Risk of a prolonged downturn "remains high" say property finance experts

Inflation in Europe can be expected to peak later in 2022 and the risk of a prolonged downturn remains high, according to panellists on a recent international webinar hosted by FinLoop, the pan-European provider of software to the real estate debt market, which also highlighted the rises in lending margins on real estate loans.

 “We expect European inflation to peak this year as the impact of food and energy price shocks and new supply bottlenecks feed into the numbers. But the key question for real estate returns is actually about the impact that high inflation and monetary policy tightening will have on growth," said Innes McFee, Managing Director & Economist at Oxford Economics.

“In our view, the impetus from reopening of the service sector will help to keep Europe out of recession, albeit the risks of a shallow but prolonged downturn are high,” he added.

Finloop's Chief Operating Officer, Dr Nicole Lux, commented; "While interest rates are still modest compared to historic levels, and property yields are at historically low levels in some sectors, even a small increase in overall interest rates will result in unsustainable ICR (Interest Coverage Ratio) levels for sectors, such as logistics or prime office and could lead to payment defaults," adding “Our analysis finds that the interest rate shift, which is already reflected in rising government bond yields and in higher financing costs, has not yet affected the real estate market, nor has it been priced in.”

Also speaking on the panel, Dr Thomas Beyerle, Managing Director of Catella Property Valuation GmbH, observed “It is becoming clear that the zero-interest-rate phase in the European currency area is coming to an end. This puts pressure on the mantra ‘real estate is an inflation hedge’. However, I believe that the first interest rate steps in the eurozone will have more of a psychological effect than a real, measurable one on real estate yields.”

As of March 2022, the inflation rate in the European Union was 7.8 per cent, with Germany recording a rate of 7.6 per cent and France 5.1 per cent. In the same month, inflation hit 7% in the UK.
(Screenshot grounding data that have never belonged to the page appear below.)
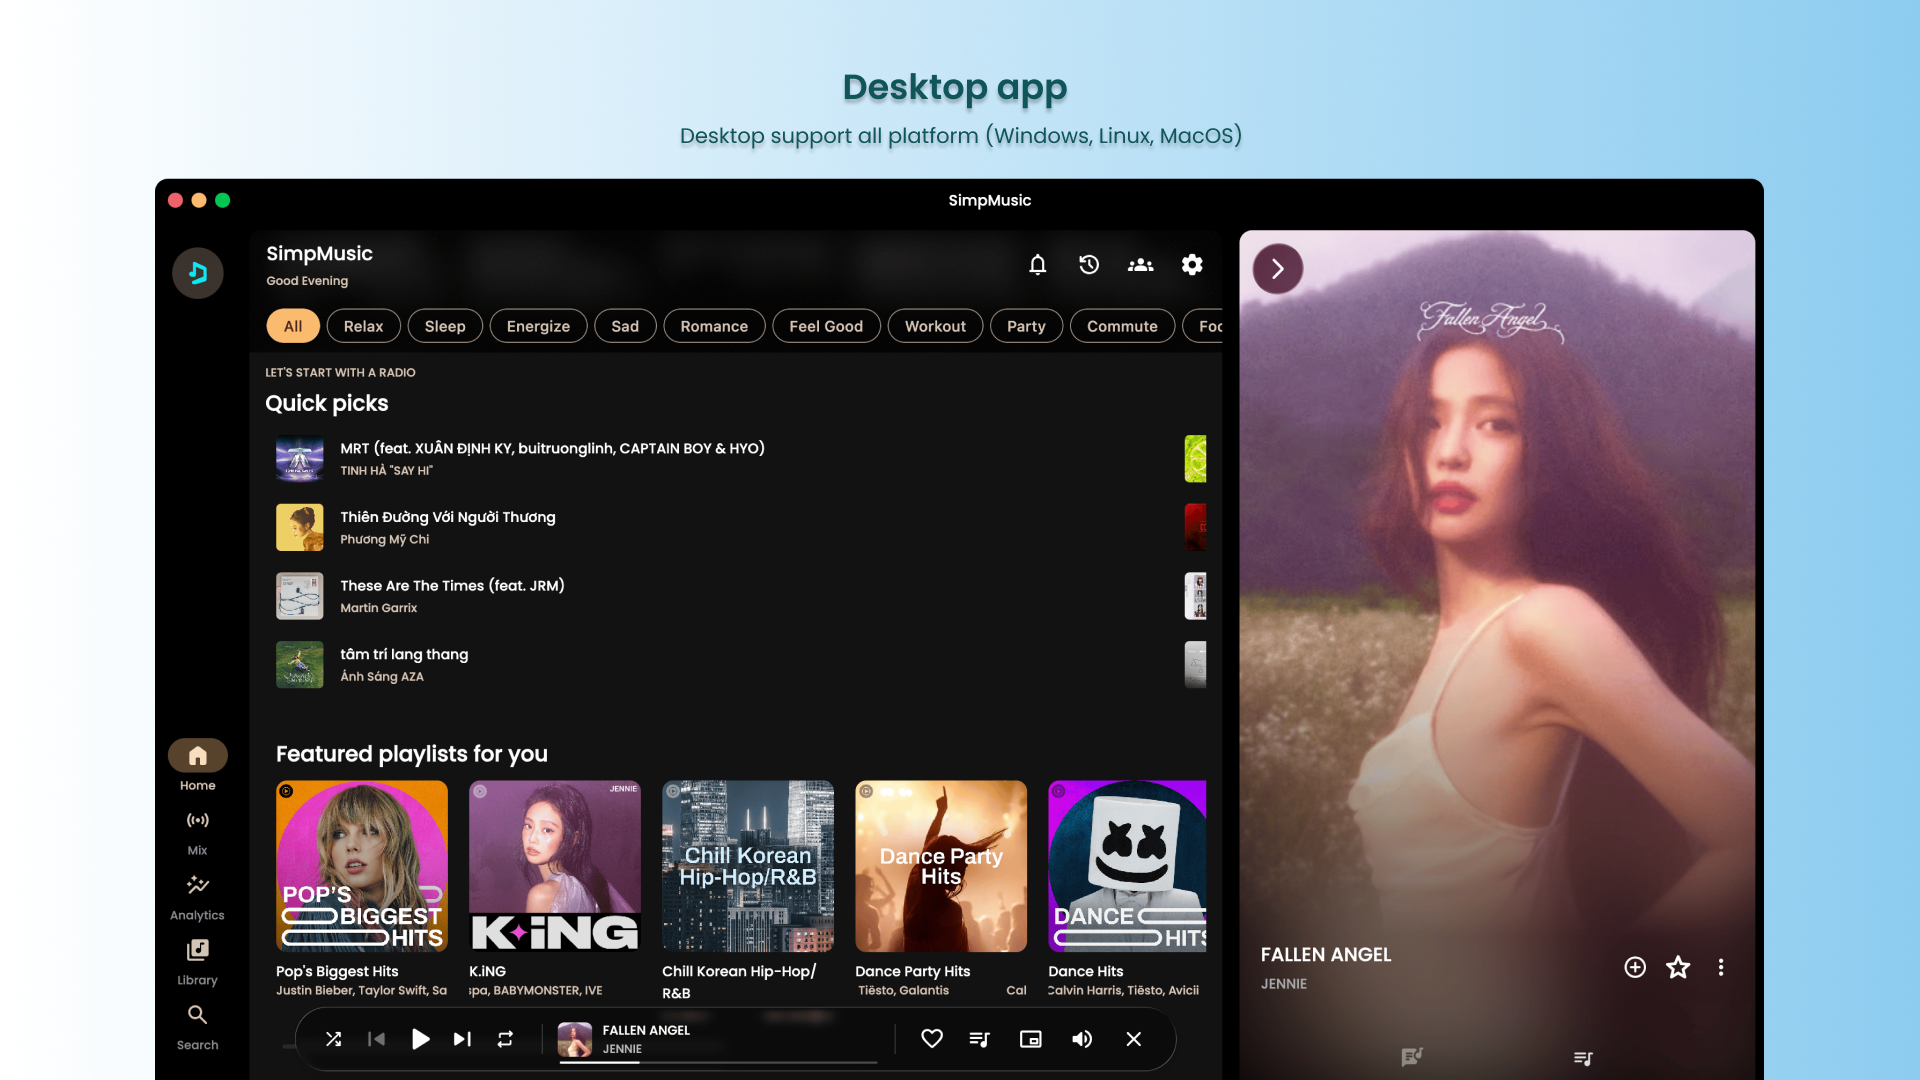Open recently played history icon

pos(1089,265)
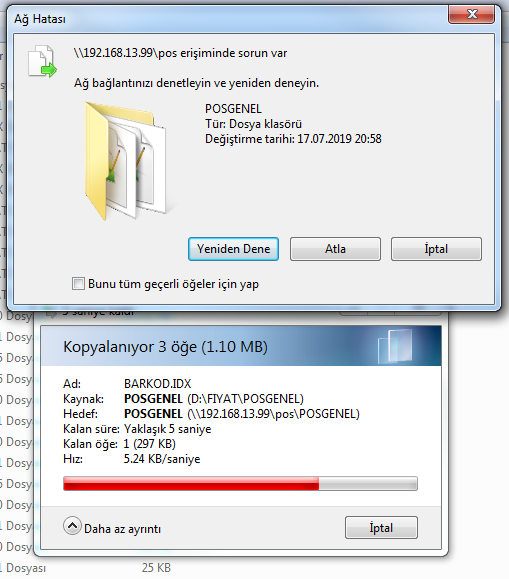Cancel the copy operation with bottom İptal

382,528
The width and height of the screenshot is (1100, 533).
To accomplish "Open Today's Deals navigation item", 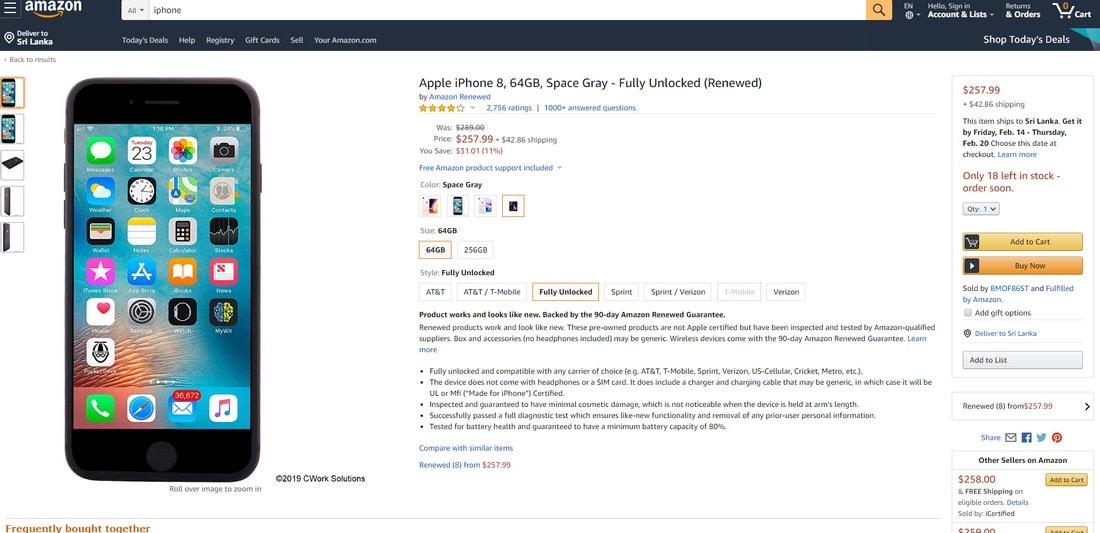I will click(145, 40).
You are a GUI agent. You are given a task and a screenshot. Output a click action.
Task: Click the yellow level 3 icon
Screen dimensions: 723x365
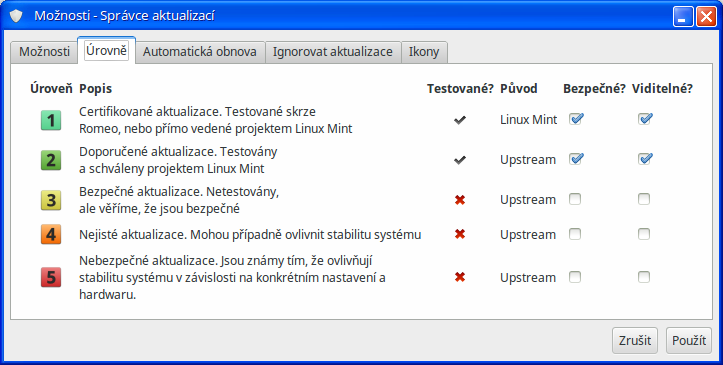pyautogui.click(x=51, y=200)
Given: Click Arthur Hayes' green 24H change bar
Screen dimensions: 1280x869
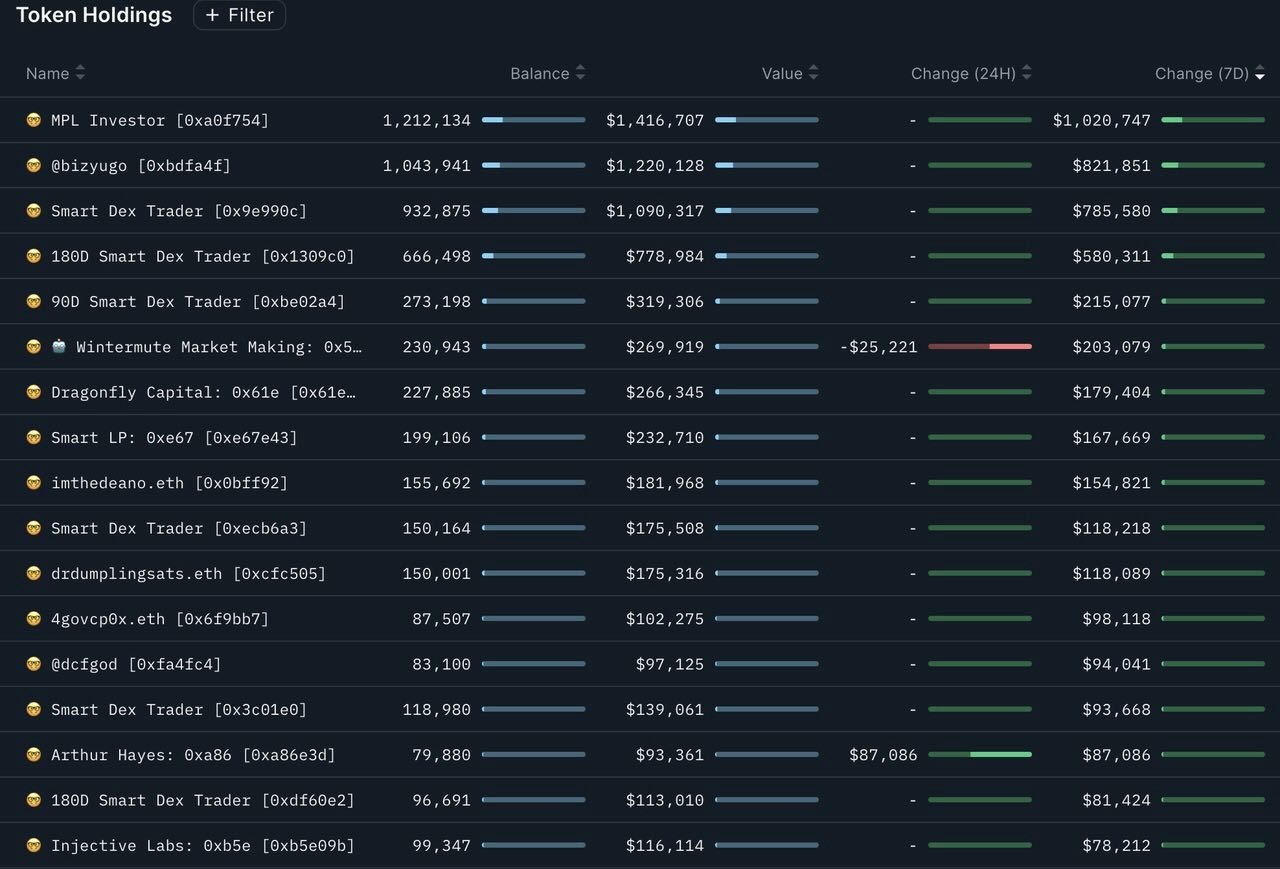Looking at the screenshot, I should 980,755.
The current rate of inflation in the EU is the highest since the previous peak in July 2008 when prices were growing by 4.4 per cent year-on-year. However, between 2012 – 2021 inflation was on average below three per cent. Due to increasing costs for consumers such as rising food and energy prices, interest rates have started to rise. Credit markets reacted to the increases by raising lending margins on business loans, including those for real estate assets.


FinLoop’s analysis of ICRs for different property sectors shows that when loan margins rise by 100 basis points, some sectors will be close to 1.1 x ICR levels. During Q1 2022 increases of 50 – 70bps were already reported across lenders, leaving the average lending rate for UK prime offices in the key cities at 2.2 – 2.5 per cent (55 per cent LTV) and for Germany at 1.8 - 2.0 per cent, albeit at slightly higher LTV on average (60 per cent LTV).